WHAT NEEDS TO BE DONE -
Find each line in the records below that contains the word "navigation", and copy it out.

Saved entries:
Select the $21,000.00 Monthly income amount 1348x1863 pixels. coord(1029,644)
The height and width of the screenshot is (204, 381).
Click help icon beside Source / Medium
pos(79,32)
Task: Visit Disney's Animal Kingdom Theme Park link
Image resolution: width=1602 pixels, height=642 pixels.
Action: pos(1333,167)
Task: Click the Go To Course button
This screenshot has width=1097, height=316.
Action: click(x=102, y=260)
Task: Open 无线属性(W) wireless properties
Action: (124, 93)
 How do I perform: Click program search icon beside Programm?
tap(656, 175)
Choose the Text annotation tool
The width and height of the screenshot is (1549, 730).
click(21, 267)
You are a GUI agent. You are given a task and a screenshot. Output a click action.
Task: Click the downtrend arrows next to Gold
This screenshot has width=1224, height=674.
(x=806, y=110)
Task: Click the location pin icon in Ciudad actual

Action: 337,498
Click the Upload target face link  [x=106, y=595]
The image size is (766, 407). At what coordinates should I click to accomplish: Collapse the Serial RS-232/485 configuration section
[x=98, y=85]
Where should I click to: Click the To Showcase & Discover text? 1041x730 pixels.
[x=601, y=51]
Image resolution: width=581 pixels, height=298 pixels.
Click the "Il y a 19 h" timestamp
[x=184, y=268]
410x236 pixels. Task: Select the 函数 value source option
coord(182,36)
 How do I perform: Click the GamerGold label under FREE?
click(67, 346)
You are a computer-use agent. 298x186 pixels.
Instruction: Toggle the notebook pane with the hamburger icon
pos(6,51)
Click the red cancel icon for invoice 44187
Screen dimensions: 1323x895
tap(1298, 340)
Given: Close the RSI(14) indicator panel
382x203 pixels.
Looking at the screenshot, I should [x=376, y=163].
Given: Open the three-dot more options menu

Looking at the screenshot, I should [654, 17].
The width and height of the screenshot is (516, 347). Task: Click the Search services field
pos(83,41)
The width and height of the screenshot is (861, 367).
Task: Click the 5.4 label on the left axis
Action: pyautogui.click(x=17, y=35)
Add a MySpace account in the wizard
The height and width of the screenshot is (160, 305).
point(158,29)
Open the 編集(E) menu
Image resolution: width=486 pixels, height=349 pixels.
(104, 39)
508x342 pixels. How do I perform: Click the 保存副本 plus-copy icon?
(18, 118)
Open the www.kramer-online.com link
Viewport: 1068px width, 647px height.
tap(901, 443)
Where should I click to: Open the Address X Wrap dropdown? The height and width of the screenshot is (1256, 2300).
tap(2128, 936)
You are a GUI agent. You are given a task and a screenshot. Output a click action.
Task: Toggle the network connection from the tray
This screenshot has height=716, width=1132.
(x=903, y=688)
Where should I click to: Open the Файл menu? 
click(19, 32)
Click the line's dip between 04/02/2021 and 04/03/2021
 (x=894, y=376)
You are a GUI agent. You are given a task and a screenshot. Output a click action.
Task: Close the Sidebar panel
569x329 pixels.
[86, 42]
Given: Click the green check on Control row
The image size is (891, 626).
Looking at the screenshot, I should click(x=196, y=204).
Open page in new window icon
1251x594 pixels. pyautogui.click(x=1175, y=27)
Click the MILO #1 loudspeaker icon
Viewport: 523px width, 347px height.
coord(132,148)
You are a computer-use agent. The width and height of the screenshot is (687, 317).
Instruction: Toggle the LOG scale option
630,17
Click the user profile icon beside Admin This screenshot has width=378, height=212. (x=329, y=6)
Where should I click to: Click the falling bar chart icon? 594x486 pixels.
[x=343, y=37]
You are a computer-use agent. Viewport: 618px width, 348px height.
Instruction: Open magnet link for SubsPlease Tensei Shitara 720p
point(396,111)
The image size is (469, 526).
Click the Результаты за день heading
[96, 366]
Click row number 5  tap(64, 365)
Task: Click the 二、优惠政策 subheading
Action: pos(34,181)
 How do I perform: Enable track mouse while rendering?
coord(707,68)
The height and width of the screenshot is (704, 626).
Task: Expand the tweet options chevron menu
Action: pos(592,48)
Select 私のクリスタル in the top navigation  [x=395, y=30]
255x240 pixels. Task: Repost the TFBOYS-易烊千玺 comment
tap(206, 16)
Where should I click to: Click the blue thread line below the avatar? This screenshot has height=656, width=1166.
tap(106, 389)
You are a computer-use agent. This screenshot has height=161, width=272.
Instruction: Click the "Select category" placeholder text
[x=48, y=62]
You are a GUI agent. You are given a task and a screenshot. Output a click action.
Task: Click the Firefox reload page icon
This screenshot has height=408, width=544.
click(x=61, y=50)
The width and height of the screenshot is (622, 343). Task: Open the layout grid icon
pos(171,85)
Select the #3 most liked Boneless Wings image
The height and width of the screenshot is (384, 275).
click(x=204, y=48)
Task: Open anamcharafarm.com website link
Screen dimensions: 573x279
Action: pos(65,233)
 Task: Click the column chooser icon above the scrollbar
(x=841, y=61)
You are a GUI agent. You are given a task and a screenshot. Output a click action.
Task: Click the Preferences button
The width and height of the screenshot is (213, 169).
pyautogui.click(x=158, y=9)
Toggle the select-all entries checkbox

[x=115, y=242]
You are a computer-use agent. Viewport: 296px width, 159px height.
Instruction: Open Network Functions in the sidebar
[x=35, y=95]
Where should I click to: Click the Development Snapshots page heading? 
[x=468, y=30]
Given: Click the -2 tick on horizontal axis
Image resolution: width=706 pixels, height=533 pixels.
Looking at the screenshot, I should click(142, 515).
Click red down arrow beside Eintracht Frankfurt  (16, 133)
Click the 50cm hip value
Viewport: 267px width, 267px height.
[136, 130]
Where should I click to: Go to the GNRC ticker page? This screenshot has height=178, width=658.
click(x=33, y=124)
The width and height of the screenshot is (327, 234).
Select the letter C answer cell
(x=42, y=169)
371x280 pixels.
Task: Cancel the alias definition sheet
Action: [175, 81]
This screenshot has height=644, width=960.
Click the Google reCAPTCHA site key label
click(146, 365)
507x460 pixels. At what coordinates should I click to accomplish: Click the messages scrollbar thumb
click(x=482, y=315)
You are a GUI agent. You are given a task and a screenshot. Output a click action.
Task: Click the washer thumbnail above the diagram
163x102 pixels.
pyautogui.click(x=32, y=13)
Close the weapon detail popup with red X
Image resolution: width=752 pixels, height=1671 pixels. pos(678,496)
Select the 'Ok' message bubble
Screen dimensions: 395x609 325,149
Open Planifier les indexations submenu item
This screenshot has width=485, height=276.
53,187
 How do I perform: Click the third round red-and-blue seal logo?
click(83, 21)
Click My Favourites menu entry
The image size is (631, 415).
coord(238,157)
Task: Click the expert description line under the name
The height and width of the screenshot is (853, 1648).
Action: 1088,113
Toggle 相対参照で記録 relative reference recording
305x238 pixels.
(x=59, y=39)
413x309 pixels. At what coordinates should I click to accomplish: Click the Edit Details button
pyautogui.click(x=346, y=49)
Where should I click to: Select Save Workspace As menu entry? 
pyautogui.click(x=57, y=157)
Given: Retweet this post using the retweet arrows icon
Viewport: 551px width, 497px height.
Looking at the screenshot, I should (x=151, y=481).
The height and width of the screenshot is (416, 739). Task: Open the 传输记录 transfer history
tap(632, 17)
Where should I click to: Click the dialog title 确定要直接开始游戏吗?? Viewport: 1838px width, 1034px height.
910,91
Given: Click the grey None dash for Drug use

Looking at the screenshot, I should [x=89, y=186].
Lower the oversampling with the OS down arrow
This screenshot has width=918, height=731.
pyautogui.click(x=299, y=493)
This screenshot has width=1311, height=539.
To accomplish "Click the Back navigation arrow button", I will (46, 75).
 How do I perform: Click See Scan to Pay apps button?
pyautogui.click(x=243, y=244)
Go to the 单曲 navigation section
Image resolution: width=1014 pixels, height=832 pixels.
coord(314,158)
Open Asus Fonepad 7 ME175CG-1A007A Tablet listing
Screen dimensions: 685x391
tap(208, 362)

ANSWER SECTION -
Select 私のクリスタル in the top navigation  [x=395, y=30]
To accomplish "Click the Back navigation arrow button", I will (46, 75).
Go to the 单曲 navigation section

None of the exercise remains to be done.